The European Union on Tuesday urged Israel to guarantee the equality of all its citizens after Prime Minister Benjamin Netanyahu urged Palestinians to recognise Israel's Jewish identity. Asked to comment on Netanyahu's call for the Palestinian leadership to recognise Israel as the national state of the Jewish people, a spokeswoman for EU diplomatic chief Catherine Ashton said: "We support the two democratic states living side by side in peace and security.
"We also stress that the future states of Palestine and Israel will need to fully guarantee equality to all their citizens," she added. Israel's mainly right-wing government voted overwhelmingly on Sunday in favour of controversial legislation requiring non-Jewish citizens to swear allegiance to the country as a Jewish state.
Netanyahu subsequently offered a freeze on settlement building in exchange for Palestinian recognition of Israel's Jewish identity. But the offer was rejected out of hand by the Palestinians, who said it had "nothing to do with the peace process," and was also widely slammed by Israeli politicians and commentators as a political ploy to sabotage peace talks.
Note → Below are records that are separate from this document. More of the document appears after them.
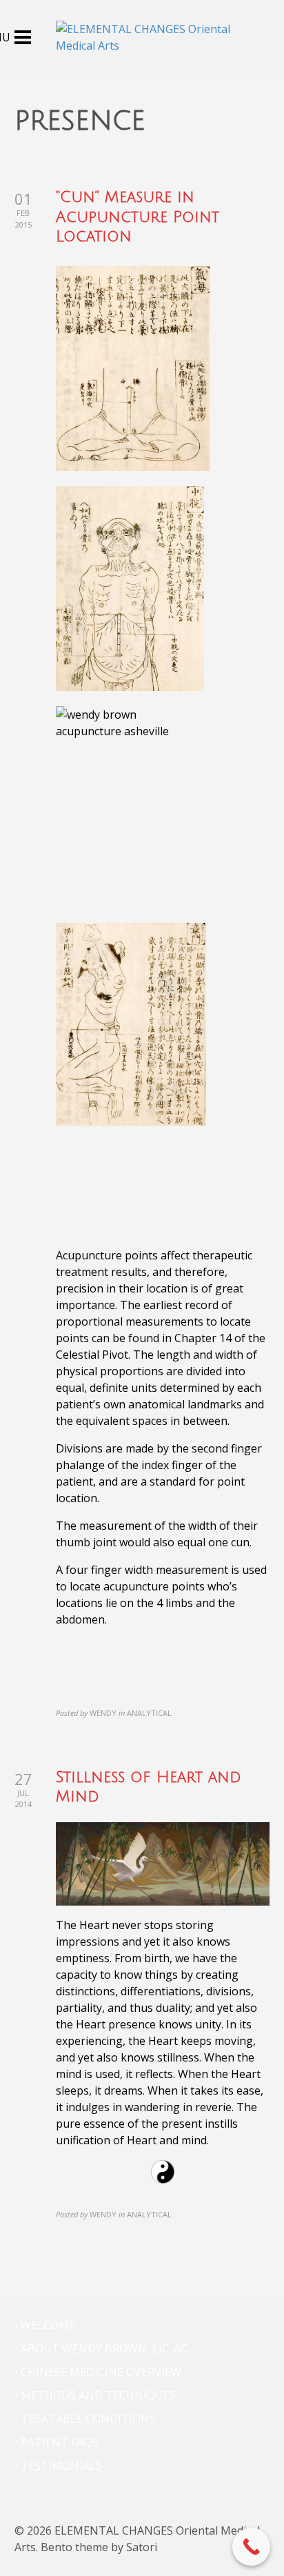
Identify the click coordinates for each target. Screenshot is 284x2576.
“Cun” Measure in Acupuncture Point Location (137, 217)
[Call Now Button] (251, 2547)
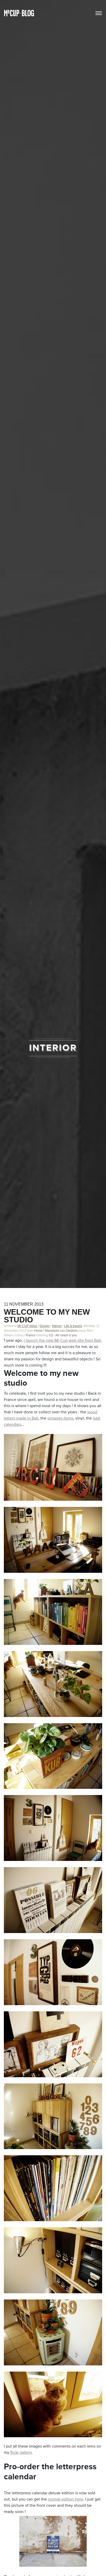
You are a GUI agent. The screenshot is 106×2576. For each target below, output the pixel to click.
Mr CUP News (27, 1326)
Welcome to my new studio (47, 1316)
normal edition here (65, 2499)
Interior (57, 1326)
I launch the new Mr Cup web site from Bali (62, 1341)
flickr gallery (21, 2453)
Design (45, 1326)
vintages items (60, 1418)
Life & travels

A renewal of the ban on Jewish settlement building on occupied Palestinian land, which expired on September 26, is largely seen as the key to reviving the moribund peace talks which began three weeks earlier. Despite huge diplomatic pressure to reimpose the freeze, especially from Washington, Netanyahu has refused to do so, while Palestinian president Mahmud Abbas has said he will hold no further talks until the building stops.